Creation myth

The Creation (c. 1896–1902) by James Tissot[1]

A creation myth is a symbolic narrative of how the world began and how people first came to inhabit it.[2][3] While in popular usage the term myth often refers to false or fanciful stories, formally, it does not imply falsehood. Cultures generally regard their creation myths as true.[4][5] In the society in which it is told, a creation myth is usually regarded as conveying profound truths, metaphorically, symbolically and sometimes in a historical or literal sense.[6][7] They are commonly, although not always, considered cosmogonical myths – that is, they describe the ordering of the cosmos from a state of chaos or amorphousness.[8]

Creation myths often share a number of features.
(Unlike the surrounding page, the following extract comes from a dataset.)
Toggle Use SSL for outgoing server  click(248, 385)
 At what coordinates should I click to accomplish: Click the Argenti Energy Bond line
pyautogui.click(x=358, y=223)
They often are considered sacred accounts and can be found in nearly all known religious traditions.[9] They are all stories with a plot and characters who are either deities, human-like figures, or animals, who often speak and transform easily.[10] They are often set in a dim and nonspecific past that historian of religion Mircea Eliade termed in illo tempore ("at that time").[9][11] Creation myths address questions deeply meaningful to the society that shares them, revealing their central worldview and the framework for the self-identity of the culture and individual in a universal context.[12]

Creation myths develop in oral traditions and therefore typically have multiple versions;[3] found throughout human culture, they are the most common form of myth.[6]

Definitions

Creation myth definitions from modern references:

Religion professor Mircea Eliade defined the word myth in terms of creation:

Myth narrates a sacred history; it relates an event that took place in primordial Time, the fabled time of the "beginnings." In other words, myth tells how, through the deeds of Supernatural Beings, a reality came into existence, be it the whole of reality, the Cosmos, or only a fragment of reality – an island, a species of plant, a particular kind of human behavior, an institution.[16]

Meaning and function

In Daoist creation myth, "The Way gave birth to unity; unity gave birth to duality; duality gave birth to trinity; trinity gave birth to the myriad creatures." (Daodejing, 4th century BCE)[17]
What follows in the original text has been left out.